Listed records:
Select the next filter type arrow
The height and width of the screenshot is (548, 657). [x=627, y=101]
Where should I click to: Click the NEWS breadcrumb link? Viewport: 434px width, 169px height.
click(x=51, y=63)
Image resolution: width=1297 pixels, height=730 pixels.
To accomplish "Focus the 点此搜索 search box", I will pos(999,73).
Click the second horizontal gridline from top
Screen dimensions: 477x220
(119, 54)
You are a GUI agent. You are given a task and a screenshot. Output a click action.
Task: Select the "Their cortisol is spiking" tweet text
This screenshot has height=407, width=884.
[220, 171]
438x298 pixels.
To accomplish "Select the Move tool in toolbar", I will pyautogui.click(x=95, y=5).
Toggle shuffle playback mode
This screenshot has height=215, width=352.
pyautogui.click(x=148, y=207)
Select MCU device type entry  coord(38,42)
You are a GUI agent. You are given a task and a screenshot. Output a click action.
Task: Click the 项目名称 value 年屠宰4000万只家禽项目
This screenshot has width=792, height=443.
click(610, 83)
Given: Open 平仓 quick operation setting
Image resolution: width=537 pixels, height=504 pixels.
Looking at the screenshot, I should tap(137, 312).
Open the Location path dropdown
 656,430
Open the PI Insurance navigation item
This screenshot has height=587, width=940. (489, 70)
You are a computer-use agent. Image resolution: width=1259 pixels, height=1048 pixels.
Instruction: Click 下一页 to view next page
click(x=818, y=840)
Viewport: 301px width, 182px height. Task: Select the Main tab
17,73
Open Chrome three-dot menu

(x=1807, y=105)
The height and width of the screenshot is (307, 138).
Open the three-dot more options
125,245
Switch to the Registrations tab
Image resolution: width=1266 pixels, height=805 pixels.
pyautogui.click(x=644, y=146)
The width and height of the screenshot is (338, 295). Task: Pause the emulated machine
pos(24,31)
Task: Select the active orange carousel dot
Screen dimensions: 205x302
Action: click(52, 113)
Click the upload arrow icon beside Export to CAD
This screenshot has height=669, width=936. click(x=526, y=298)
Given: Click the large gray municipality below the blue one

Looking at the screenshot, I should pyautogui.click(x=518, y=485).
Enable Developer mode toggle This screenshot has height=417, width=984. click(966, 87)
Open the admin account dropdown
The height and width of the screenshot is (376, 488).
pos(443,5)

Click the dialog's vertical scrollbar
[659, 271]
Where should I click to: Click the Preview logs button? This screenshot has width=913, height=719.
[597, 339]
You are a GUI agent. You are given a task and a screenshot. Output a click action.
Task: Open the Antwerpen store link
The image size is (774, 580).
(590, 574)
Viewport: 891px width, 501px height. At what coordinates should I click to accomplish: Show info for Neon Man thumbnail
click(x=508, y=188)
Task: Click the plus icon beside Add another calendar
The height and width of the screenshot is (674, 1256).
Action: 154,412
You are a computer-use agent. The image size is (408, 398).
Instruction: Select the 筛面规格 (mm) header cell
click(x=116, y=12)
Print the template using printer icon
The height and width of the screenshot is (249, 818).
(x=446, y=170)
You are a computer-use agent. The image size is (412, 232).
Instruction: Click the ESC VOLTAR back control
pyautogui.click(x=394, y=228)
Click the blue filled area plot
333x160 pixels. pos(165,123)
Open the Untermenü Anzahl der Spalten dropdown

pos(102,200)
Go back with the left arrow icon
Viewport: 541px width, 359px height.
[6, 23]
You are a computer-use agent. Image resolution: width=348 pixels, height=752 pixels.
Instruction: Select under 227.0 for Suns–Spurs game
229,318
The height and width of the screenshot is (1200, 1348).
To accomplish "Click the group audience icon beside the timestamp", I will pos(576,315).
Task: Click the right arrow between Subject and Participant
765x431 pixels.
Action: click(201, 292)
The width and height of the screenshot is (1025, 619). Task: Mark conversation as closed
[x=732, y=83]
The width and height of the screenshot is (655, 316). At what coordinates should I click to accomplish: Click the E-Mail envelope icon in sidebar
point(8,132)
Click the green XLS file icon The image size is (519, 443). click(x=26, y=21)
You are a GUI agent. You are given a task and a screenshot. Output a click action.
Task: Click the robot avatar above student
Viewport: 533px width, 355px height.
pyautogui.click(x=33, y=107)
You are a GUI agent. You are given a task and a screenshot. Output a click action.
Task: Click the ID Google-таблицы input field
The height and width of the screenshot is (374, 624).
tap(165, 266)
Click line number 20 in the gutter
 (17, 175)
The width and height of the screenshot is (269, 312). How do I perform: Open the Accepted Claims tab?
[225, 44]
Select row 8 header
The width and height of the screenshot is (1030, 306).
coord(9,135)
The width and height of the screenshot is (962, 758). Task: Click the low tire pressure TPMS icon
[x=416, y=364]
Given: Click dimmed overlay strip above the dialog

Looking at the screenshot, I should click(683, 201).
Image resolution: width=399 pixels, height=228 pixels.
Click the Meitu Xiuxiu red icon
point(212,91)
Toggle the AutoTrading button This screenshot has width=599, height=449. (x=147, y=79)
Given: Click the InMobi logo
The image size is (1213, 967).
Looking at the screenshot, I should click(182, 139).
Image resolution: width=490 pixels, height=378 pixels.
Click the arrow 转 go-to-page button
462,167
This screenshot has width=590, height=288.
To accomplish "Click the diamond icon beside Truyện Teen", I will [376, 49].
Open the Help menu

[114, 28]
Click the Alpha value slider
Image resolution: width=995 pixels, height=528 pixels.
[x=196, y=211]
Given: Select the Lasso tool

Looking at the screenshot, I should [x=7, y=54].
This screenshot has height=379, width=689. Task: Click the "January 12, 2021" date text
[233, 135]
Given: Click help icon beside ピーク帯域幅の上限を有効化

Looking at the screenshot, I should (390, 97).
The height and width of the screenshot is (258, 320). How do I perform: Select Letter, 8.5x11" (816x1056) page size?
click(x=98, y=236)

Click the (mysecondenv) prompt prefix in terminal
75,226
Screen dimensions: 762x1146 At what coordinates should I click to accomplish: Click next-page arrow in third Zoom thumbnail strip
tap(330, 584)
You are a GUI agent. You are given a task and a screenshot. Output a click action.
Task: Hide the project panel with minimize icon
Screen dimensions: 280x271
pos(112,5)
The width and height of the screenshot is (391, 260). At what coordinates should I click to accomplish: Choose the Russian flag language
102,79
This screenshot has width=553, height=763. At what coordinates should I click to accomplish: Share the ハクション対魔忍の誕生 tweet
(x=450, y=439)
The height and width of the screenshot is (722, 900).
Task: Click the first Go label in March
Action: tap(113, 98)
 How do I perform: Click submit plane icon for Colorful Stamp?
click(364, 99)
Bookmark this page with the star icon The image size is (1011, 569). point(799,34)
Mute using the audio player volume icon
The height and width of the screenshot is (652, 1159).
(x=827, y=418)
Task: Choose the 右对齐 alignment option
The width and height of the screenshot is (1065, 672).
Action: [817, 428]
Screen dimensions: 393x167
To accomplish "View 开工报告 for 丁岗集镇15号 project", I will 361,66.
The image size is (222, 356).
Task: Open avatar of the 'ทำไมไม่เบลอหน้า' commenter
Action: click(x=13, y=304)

What to work on:
Repeat the full set of records above character for character.

Answer to this task:
Select the next filter type arrow
The height and width of the screenshot is (548, 657). [x=627, y=101]
Where should I click to: Click the NEWS breadcrumb link? Viewport: 434px width, 169px height.
click(x=51, y=63)
Image resolution: width=1297 pixels, height=730 pixels.
To accomplish "Focus the 点此搜索 search box", I will pos(999,73).
Click the second horizontal gridline from top
Screen dimensions: 477x220
(119, 54)
You are a GUI agent. You are given a task and a screenshot. Output a click action.
Task: Select the "Their cortisol is spiking" tweet text
This screenshot has height=407, width=884.
[220, 171]
438x298 pixels.
To accomplish "Select the Move tool in toolbar", I will pyautogui.click(x=95, y=5).
Toggle shuffle playback mode
This screenshot has height=215, width=352.
pyautogui.click(x=148, y=207)
Select MCU device type entry  coord(38,42)
You are a GUI agent. You are given a task and a screenshot. Output a click action.
Task: Click the 项目名称 value 年屠宰4000万只家禽项目
This screenshot has width=792, height=443.
click(610, 83)
Given: Open 平仓 quick operation setting
Image resolution: width=537 pixels, height=504 pixels.
Looking at the screenshot, I should tap(137, 312).
Open the Location path dropdown
 656,430
Open the PI Insurance navigation item
This screenshot has height=587, width=940. (489, 70)
You are a computer-use agent. Image resolution: width=1259 pixels, height=1048 pixels.
Instruction: Click 下一页 to view next page
click(x=818, y=840)
Viewport: 301px width, 182px height. Task: Select the Main tab
17,73
Open Chrome three-dot menu

(x=1807, y=105)
The height and width of the screenshot is (307, 138).
Open the three-dot more options
125,245
Switch to the Registrations tab
Image resolution: width=1266 pixels, height=805 pixels.
pyautogui.click(x=644, y=146)
The width and height of the screenshot is (338, 295). Task: Pause the emulated machine
pos(24,31)
Task: Select the active orange carousel dot
Screen dimensions: 205x302
Action: click(52, 113)
Click the upload arrow icon beside Export to CAD
This screenshot has height=669, width=936. click(x=526, y=298)
Given: Click the large gray municipality below the blue one

Looking at the screenshot, I should pyautogui.click(x=518, y=485).
Enable Developer mode toggle This screenshot has height=417, width=984. click(966, 87)
Open the admin account dropdown
The height and width of the screenshot is (376, 488).
pos(443,5)

Click the dialog's vertical scrollbar
[659, 271]
Where should I click to: Click the Preview logs button? This screenshot has width=913, height=719.
[597, 339]
You are a GUI agent. You are given a task and a screenshot. Output a click action.
Task: Open the Antwerpen store link
The image size is (774, 580).
(590, 574)
Viewport: 891px width, 501px height. At what coordinates should I click to accomplish: Show info for Neon Man thumbnail
click(x=508, y=188)
Task: Click the plus icon beside Add another calendar
The height and width of the screenshot is (674, 1256).
Action: 154,412
You are a computer-use agent. The image size is (408, 398).
Instruction: Select the 筛面规格 (mm) header cell
click(x=116, y=12)
Print the template using printer icon
The height and width of the screenshot is (249, 818).
(x=446, y=170)
You are a computer-use agent. The image size is (412, 232).
Instruction: Click the ESC VOLTAR back control
pyautogui.click(x=394, y=228)
Click the blue filled area plot
333x160 pixels. pos(165,123)
Open the Untermenü Anzahl der Spalten dropdown

pos(102,200)
Go back with the left arrow icon
Viewport: 541px width, 359px height.
[6, 23]
You are a computer-use agent. Image resolution: width=348 pixels, height=752 pixels.
Instruction: Select under 227.0 for Suns–Spurs game
229,318
The height and width of the screenshot is (1200, 1348).
To accomplish "Click the group audience icon beside the timestamp", I will pos(576,315).
Task: Click the right arrow between Subject and Participant
765x431 pixels.
Action: click(201, 292)
The width and height of the screenshot is (1025, 619). Task: Mark conversation as closed
[x=732, y=83]
The width and height of the screenshot is (655, 316). At what coordinates should I click to accomplish: Click the E-Mail envelope icon in sidebar
point(8,132)
Click the green XLS file icon The image size is (519, 443). click(x=26, y=21)
You are a GUI agent. You are given a task and a screenshot. Output a click action.
Task: Click the robot avatar above student
Viewport: 533px width, 355px height.
pyautogui.click(x=33, y=107)
You are a GUI agent. You are given a task and a screenshot. Output a click action.
Task: Click the ID Google-таблицы input field
The height and width of the screenshot is (374, 624).
tap(165, 266)
Click line number 20 in the gutter
 (17, 175)
The width and height of the screenshot is (269, 312). How do I perform: Open the Accepted Claims tab?
[225, 44]
Select row 8 header
The width and height of the screenshot is (1030, 306).
coord(9,135)
The width and height of the screenshot is (962, 758). Task: Click the low tire pressure TPMS icon
[x=416, y=364]
Given: Click dimmed overlay strip above the dialog

Looking at the screenshot, I should click(683, 201).
Image resolution: width=399 pixels, height=228 pixels.
Click the Meitu Xiuxiu red icon
point(212,91)
Toggle the AutoTrading button This screenshot has width=599, height=449. (x=147, y=79)
Given: Click the InMobi logo
The image size is (1213, 967).
Looking at the screenshot, I should click(182, 139).
Image resolution: width=490 pixels, height=378 pixels.
Click the arrow 转 go-to-page button
462,167
This screenshot has width=590, height=288.
To accomplish "Click the diamond icon beside Truyện Teen", I will [376, 49].
Open the Help menu

[114, 28]
Click the Alpha value slider
Image resolution: width=995 pixels, height=528 pixels.
[x=196, y=211]
Given: Select the Lasso tool

Looking at the screenshot, I should [x=7, y=54].
This screenshot has height=379, width=689. Task: Click the "January 12, 2021" date text
[233, 135]
Given: Click help icon beside ピーク帯域幅の上限を有効化

Looking at the screenshot, I should (390, 97).
The height and width of the screenshot is (258, 320). How do I perform: Select Letter, 8.5x11" (816x1056) page size?
click(x=98, y=236)

Click the (mysecondenv) prompt prefix in terminal
75,226
Screen dimensions: 762x1146 At what coordinates should I click to accomplish: Click next-page arrow in third Zoom thumbnail strip
tap(330, 584)
You are a GUI agent. You are given a task and a screenshot. Output a click action.
Task: Hide the project panel with minimize icon
Screen dimensions: 280x271
pos(112,5)
The width and height of the screenshot is (391, 260). At what coordinates should I click to accomplish: Choose the Russian flag language
102,79
This screenshot has width=553, height=763. At what coordinates should I click to accomplish: Share the ハクション対魔忍の誕生 tweet
(x=450, y=439)
The height and width of the screenshot is (722, 900).
Task: Click the first Go label in March
Action: tap(113, 98)
 How do I perform: Click submit plane icon for Colorful Stamp?
click(364, 99)
Bookmark this page with the star icon The image size is (1011, 569). point(799,34)
Mute using the audio player volume icon
The height and width of the screenshot is (652, 1159).
(x=827, y=418)
Task: Choose the 右对齐 alignment option
The width and height of the screenshot is (1065, 672).
Action: [817, 428]
Screen dimensions: 393x167
To accomplish "View 开工报告 for 丁岗集镇15号 project", I will 361,66.
The image size is (222, 356).
Task: Open avatar of the 'ทำไมไม่เบลอหน้า' commenter
Action: click(x=13, y=304)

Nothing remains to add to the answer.